*** Opening Supplied data ***

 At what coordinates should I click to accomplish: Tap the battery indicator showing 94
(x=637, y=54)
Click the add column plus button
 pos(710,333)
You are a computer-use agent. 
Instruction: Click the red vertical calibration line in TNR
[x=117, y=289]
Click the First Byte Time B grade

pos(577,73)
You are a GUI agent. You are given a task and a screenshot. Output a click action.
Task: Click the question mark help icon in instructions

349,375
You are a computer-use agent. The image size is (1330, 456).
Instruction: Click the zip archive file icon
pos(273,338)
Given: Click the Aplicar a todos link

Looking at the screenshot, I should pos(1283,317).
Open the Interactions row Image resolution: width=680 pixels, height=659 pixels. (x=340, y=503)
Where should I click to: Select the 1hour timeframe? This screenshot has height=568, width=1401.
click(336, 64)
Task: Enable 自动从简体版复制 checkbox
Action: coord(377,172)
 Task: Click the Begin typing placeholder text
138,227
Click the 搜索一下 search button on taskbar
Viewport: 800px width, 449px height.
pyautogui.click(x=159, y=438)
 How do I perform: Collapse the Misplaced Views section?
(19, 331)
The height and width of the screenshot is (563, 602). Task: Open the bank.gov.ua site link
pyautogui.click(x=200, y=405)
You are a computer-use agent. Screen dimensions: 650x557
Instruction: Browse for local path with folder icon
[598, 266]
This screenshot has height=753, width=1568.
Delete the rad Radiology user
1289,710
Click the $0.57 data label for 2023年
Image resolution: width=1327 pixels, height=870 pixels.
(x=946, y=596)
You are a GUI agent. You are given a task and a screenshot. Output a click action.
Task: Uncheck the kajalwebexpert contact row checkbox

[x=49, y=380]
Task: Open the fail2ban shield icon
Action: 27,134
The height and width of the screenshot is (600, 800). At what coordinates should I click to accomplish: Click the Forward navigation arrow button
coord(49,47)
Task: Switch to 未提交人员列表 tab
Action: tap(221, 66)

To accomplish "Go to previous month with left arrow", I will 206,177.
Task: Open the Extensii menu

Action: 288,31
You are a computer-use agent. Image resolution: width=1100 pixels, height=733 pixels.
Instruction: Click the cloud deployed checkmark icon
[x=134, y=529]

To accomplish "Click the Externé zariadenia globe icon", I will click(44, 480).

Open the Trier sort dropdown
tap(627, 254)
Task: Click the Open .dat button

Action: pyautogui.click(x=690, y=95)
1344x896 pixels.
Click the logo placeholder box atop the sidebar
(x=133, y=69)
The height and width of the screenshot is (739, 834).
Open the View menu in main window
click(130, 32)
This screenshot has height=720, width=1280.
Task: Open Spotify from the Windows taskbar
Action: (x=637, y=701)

*** Closing Supplied data ***

* Action item: Extract every line from the one containing "Delete the rad Radiology user" to the end of the entries, including both of those lines, exactly as given and with nothing added.

* Your response:
Delete the rad Radiology user
1289,710
Click the $0.57 data label for 2023年
Image resolution: width=1327 pixels, height=870 pixels.
(x=946, y=596)
You are a GUI agent. You are given a task and a screenshot. Output a click action.
Task: Uncheck the kajalwebexpert contact row checkbox

[x=49, y=380]
Task: Open the fail2ban shield icon
Action: 27,134
The height and width of the screenshot is (600, 800). At what coordinates should I click to accomplish: Click the Forward navigation arrow button
coord(49,47)
Task: Switch to 未提交人员列表 tab
Action: tap(221, 66)

To accomplish "Go to previous month with left arrow", I will 206,177.
Task: Open the Extensii menu

Action: 288,31
You are a computer-use agent. Image resolution: width=1100 pixels, height=733 pixels.
Instruction: Click the cloud deployed checkmark icon
[x=134, y=529]

To accomplish "Click the Externé zariadenia globe icon", I will click(44, 480).

Open the Trier sort dropdown
tap(627, 254)
Task: Click the Open .dat button

Action: pyautogui.click(x=690, y=95)
1344x896 pixels.
Click the logo placeholder box atop the sidebar
(x=133, y=69)
The height and width of the screenshot is (739, 834).
Open the View menu in main window
click(130, 32)
This screenshot has height=720, width=1280.
Task: Open Spotify from the Windows taskbar
Action: (x=637, y=701)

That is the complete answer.